H.G. Well's moon book

The First Men in the Moon - H.G. Wells, Patrick Parrinder, Steve McLean, China MiƩville

There are a few books that come to mind when people mention H.G. Wells, but this particular book does not tend to be one of them. It is not a story, or a novel, per se, and seems to wind up with Wells philosophising on the perfect society. The story itself is divided into two parts with the first, and longest, section dealing with a couple of guys who make their way to the moon and explore it, and the second, shorter, section outlining the society of the Selenites, as he calls them, who inhabitant the moon.

The story itself is based around a failed businessman named Bedford whose goal is to write a play. He meets up with a professor named Cavor who has developed a substance named Cavorite that will enable him to fly to the moon. So, they go to the moon and explore it, get captured by the Selenites, and then manage to flee. However Bedford, who is not the nicest of characters, stumbles across the ship that originally got them to the moon, and instead of going off to look for Cavor (they had split up so that they could try to find the ship quicker because, well, they misplaced it), he jumps into the ship (with some gold that he has taken) and flies back to Earth leaving Cavor stranded.

The second part involves Bedford and another scientist translating some signals that they discover are coming from the moon, and it is basically Cavor describing how he learned to communicate with the Selenites and then goes on to describe their society. Basically I can see is it is what Wells envisages to be an evolved society where everybody has their place and they do the jobs that have been assigned to them. Basically everybody, when born, is assigned a role and they grow up and are trained in that role. He does compare this society with the 'barbaric' human society back on Earth, and of course these advanced aliens are somewhat shocked, and horrified, at how barbaric humanity is.

The interesting thing is that when the book comes to an end Cavor is explaining to the aliens the concept of war. This is something that is completely foreign to them (which is probably why they are aliens). Okay, I can't exactly suggest that Wells is taking the idea from elsewhere because no doubt later authors have borrowed his idea and developed it. Basically the idea is that humanity has become technologically powerful, but is still socially and mentally primitive. There are suggestions that the amount of power that we have is actually quite dangerous because we are not mature enough to use it properly. I remember now that Robert Heinlein in Have Space Suit Will Travel explored this idea as well.

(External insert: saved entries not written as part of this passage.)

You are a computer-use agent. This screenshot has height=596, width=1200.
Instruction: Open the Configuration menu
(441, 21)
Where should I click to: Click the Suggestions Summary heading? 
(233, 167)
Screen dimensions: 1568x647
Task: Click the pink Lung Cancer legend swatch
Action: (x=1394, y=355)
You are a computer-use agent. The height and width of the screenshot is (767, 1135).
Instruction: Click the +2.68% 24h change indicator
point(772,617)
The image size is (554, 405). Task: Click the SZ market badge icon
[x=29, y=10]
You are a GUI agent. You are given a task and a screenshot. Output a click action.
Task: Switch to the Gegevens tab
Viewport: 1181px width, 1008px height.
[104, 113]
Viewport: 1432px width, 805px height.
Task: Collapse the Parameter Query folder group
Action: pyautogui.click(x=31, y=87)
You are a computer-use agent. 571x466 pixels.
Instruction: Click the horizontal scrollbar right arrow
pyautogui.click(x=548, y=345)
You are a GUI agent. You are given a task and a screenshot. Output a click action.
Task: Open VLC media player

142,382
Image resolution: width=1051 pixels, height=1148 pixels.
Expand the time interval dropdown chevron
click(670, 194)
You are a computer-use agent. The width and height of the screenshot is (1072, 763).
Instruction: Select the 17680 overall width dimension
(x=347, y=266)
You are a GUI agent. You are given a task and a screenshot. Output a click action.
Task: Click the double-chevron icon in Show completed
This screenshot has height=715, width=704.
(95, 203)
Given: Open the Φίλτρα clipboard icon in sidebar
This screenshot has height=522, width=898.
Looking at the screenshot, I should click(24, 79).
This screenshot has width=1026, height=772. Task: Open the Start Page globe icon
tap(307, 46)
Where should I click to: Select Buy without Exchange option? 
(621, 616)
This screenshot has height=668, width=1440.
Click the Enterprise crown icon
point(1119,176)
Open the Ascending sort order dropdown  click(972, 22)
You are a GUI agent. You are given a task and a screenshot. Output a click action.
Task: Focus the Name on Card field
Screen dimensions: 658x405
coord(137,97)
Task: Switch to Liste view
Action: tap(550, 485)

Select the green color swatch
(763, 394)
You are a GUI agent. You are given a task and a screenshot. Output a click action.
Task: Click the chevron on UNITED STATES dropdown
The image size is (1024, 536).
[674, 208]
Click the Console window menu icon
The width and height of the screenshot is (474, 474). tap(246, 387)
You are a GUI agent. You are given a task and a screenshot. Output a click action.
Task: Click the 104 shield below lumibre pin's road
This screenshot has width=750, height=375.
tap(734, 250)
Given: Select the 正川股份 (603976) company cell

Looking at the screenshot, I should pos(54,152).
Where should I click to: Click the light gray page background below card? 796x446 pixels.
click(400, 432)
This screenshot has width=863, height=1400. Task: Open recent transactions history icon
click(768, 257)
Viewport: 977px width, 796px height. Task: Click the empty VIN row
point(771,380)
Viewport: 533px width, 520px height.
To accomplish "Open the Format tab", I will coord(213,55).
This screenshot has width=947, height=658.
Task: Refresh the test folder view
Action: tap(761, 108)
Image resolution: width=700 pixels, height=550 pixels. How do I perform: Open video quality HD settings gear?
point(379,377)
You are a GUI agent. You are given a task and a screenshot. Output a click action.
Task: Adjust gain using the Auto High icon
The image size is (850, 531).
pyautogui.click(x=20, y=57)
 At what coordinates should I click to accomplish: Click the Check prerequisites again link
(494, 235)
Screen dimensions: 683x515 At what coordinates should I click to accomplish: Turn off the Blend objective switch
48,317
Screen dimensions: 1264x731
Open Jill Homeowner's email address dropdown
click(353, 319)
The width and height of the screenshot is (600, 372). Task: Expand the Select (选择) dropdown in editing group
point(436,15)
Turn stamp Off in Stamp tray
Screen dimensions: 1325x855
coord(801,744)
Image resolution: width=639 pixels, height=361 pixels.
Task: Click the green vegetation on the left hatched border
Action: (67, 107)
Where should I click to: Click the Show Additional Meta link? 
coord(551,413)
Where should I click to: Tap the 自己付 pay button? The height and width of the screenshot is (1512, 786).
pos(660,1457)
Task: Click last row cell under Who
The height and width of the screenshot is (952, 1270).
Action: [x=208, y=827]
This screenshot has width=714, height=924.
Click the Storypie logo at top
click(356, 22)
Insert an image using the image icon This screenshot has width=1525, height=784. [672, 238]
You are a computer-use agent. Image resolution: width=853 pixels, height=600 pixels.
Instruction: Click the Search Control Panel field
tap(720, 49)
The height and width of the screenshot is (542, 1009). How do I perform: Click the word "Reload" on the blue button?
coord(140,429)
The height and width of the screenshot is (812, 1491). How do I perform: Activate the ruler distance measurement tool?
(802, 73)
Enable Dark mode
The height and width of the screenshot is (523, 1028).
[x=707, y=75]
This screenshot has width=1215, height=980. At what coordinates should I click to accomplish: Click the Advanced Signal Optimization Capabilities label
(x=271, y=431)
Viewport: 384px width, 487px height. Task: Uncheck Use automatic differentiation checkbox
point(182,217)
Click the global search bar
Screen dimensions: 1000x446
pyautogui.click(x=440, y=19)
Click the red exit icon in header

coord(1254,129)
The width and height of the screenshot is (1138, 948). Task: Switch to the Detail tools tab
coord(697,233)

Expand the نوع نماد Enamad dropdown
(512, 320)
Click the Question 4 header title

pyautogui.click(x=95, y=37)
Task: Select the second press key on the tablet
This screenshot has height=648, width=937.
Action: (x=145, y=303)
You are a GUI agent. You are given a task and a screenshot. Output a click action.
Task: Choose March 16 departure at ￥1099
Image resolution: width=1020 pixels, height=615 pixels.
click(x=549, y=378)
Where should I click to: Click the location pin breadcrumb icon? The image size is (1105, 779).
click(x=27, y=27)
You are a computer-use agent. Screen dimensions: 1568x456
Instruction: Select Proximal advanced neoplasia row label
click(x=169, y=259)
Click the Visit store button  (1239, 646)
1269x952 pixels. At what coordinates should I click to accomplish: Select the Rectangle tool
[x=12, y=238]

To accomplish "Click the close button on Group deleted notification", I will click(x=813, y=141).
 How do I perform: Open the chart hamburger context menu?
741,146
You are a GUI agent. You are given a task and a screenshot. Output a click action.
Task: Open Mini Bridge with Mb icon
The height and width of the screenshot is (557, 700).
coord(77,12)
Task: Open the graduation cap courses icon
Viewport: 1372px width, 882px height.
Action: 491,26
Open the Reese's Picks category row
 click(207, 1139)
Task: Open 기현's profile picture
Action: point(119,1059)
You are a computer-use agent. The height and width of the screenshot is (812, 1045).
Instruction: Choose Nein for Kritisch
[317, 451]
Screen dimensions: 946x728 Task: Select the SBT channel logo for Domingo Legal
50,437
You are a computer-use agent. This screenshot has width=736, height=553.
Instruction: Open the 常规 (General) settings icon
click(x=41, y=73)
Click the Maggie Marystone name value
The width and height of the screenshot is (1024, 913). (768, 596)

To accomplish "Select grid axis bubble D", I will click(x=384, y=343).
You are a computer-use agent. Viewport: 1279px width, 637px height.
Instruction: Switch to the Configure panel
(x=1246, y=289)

Mind you, despite Cavor's apparent mental superiority, compared to Bedford that is (and there seems to have been a breakdown in their relationship, but then again this is not surprising because Bedford did leave him stranded on the moon) Cavor seems to display the apparent maturity of the rest of humanity. When asked why war is necessary, Cavor's response is to thin the population. Not surprisingly the communications come to an end at this point. Further, and more interestingly, Cavor does not seem to want to try to argue that humanity is worth saving, or admitting that humanity is actually doing nothing wrong. We see this in a lot of other books and films, where an enlightened alien discovers our propensity to kill each other for the simple reason that we might grow our moustaches differently and are horrified. Then the human hero begs and grovels, and then argues that while humans may kill each other, they also know how to love each other (without actually understanding what love really is).

The other impression that I got from this book was that the attitude of the characters to the Selenites was simply to exploit and oppress them. Bedford talks about the possibility of returning to the moon with an army to attack and kill the Selenites. Mind you, one wonders if such a battle would be victorious where the humans are concerned. The other thing that comes to mind is the idea that God will come to judge the Earth, and I wonder how the Hollywood idea of trying to convince God that we are not all that bad will actually work when God pretty much knows everything about us anyway (if you believe that). However, that is simply my Christian views coming through, and I suspect Wells is quite right in that we are actually still quite barbaric. However one wonders if we, as a race, can truly ever evolve into maturity when in reality we couldn't care less.